---------- Excerpted text ----------
That blue pcb :thumbsdown:
not bad, it looks like Bonaire can keep up nicely with GM107
Bonaire has been on the market for almost a year,
keep up at nearly twice the power, yeah it's a way of thinking :whiste:![]()
Eh?
Not sure where you are getting these figures... The boost clocks of the reference 750 Ti is 1085Mhz which would make the 1364MHz a 25.7% overclock... The reference boost clock of the R7 260X is 1100Mhz, 1300MHz would be a 18.2% overclock...
this might be the first nvidia card to be overpriced from mining. Single slot means you can comfortably fit 7 in a regular pc. And improvements in cuda and new architecture could bring parity with gcn in mining.
The boost clock on the screenshot says default 1163Mhz and boost is OCed to 1298Mhz.
That would be a 11.6% boost OC.
The 260X is 1075Mhz, not 1100Mhz:
http://www.newegg.com/Product/Produc...82E16814150688
not bad, it looks like Bonaire can keep up nicely with GM107
Bonaire has been on the market for almost a year,
260x uses only 85w at gaming(Techpowerup).
The boost clock on the screenshot says default 1163Mhz and boost is OCed to 1298Mhz.
That would be a 11.6% boost OC.
The 260X is 1075Mhz, not 1100Mhz:
http://www.newegg.com/Product/Produc...82E16814150688
If power stays under control, the 20nm six pin power version of this may be my next card.
If you look at Anandtech's review, notice that R7 260X consumes 38w more (!) power at load than GTX 750 Ti in Crysis 3, even though the latter is ~ 20% faster in performance in this game! The 265 actually has better gaming perf. per watt than 260X, but obviously still not close in efficiency to 750 Ti (it consumes 46w more power in this game than 750 Ti).
---------- Dataset ----------
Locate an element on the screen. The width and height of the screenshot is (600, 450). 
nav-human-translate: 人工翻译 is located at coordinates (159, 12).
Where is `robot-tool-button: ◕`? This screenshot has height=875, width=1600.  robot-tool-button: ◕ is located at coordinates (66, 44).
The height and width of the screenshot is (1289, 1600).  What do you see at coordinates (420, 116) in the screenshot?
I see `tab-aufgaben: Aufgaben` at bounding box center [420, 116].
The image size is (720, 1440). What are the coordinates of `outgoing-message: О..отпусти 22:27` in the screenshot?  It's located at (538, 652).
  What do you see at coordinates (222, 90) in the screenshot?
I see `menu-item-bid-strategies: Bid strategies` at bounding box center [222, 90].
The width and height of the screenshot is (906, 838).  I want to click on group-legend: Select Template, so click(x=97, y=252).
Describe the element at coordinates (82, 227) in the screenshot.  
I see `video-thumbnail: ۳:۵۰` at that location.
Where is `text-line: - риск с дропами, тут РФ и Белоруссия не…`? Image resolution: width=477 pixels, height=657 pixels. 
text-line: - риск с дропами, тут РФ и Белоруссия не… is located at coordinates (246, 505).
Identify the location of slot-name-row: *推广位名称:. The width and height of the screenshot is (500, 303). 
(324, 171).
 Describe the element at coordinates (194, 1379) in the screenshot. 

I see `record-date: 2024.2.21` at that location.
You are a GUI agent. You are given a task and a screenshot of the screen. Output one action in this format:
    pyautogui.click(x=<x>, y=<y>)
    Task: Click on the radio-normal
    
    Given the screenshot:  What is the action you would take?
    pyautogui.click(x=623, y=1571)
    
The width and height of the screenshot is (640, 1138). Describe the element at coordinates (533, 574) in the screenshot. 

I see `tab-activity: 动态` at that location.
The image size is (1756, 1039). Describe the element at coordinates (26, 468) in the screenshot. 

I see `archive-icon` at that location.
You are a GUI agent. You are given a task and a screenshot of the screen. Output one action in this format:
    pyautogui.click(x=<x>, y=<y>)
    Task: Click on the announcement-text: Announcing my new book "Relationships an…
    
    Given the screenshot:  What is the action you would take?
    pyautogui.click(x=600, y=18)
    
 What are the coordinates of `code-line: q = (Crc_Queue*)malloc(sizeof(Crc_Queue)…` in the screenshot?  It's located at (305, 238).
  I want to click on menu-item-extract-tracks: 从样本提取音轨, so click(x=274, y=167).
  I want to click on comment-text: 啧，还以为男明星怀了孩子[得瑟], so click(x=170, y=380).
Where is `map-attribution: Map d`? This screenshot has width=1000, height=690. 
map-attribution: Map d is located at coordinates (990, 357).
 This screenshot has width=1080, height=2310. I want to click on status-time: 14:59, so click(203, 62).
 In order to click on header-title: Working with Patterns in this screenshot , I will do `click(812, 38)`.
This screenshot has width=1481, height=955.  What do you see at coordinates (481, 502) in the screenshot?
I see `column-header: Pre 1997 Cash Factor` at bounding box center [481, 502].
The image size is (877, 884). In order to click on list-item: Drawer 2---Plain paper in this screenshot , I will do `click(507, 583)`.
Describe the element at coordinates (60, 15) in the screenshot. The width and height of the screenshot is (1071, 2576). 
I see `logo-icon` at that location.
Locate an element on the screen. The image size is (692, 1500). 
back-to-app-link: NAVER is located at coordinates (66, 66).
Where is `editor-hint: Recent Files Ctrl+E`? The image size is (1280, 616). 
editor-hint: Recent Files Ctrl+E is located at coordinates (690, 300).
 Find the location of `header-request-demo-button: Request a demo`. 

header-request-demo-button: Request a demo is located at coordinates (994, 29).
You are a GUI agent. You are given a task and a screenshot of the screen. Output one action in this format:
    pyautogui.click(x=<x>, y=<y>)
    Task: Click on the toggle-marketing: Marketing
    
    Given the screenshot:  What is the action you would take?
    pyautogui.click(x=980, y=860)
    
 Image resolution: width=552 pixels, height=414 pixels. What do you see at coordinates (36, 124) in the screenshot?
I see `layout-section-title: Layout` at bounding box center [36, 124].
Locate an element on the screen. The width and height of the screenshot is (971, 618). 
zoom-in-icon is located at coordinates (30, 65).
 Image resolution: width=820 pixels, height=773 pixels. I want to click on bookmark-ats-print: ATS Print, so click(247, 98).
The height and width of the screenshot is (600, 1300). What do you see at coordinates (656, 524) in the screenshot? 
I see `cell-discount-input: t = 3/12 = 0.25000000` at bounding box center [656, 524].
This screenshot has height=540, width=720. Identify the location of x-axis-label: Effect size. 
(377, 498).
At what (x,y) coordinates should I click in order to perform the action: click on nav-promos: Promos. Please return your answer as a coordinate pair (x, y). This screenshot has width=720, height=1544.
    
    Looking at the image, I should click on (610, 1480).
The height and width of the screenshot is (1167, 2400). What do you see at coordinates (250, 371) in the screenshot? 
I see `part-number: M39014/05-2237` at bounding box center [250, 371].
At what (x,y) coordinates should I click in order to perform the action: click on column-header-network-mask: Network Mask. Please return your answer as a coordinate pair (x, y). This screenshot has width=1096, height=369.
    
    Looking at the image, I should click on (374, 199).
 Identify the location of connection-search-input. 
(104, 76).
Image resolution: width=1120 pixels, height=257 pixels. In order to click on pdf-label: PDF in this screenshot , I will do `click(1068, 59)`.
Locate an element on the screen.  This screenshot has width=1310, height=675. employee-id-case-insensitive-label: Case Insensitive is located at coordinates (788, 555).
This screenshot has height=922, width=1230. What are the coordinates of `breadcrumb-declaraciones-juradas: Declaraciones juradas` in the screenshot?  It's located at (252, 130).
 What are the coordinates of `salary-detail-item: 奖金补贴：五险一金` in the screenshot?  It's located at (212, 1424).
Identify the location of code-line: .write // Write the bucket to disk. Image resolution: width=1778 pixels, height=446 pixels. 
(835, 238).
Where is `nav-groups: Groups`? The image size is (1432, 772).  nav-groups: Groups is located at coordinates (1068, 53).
----------
About this exercise:
Can you extract the entire forum discussion comparing the GTX 750 Ti and the R7 260X, shown above the rows, and reproduce it word for word with nothing left out?

Answer box:
That blue pcb :thumbsdown:
not bad, it looks like Bonaire can keep up nicely with GM107
Bonaire has been on the market for almost a year,
keep up at nearly twice the power, yeah it's a way of thinking :whiste:![]()
Eh?
Not sure where you are getting these figures... The boost clocks of the reference 750 Ti is 1085Mhz which would make the 1364MHz a 25.7% overclock... The reference boost clock of the R7 260X is 1100Mhz, 1300MHz would be a 18.2% overclock...
this might be the first nvidia card to be overpriced from mining. Single slot means you can comfortably fit 7 in a regular pc. And improvements in cuda and new architecture could bring parity with gcn in mining.
The boost clock on the screenshot says default 1163Mhz and boost is OCed to 1298Mhz.
That would be a 11.6% boost OC.
The 260X is 1075Mhz, not 1100Mhz:
http://www.newegg.com/Product/Produc...82E16814150688
not bad, it looks like Bonaire can keep up nicely with GM107
Bonaire has been on the market for almost a year,
260x uses only 85w at gaming(Techpowerup).
The boost clock on the screenshot says default 1163Mhz and boost is OCed to 1298Mhz.
That would be a 11.6% boost OC.
The 260X is 1075Mhz, not 1100Mhz:
http://www.newegg.com/Product/Produc...82E16814150688
If power stays under control, the 20nm six pin power version of this may be my next card.
If you look at Anandtech's review, notice that R7 260X consumes 38w more (!) power at load than GTX 750 Ti in Crysis 3, even though the latter is ~ 20% faster in performance in this game! The 265 actually has better gaming perf. per watt than 260X, but obviously still not close in efficiency to 750 Ti (it consumes 46w more power in this game than 750 Ti).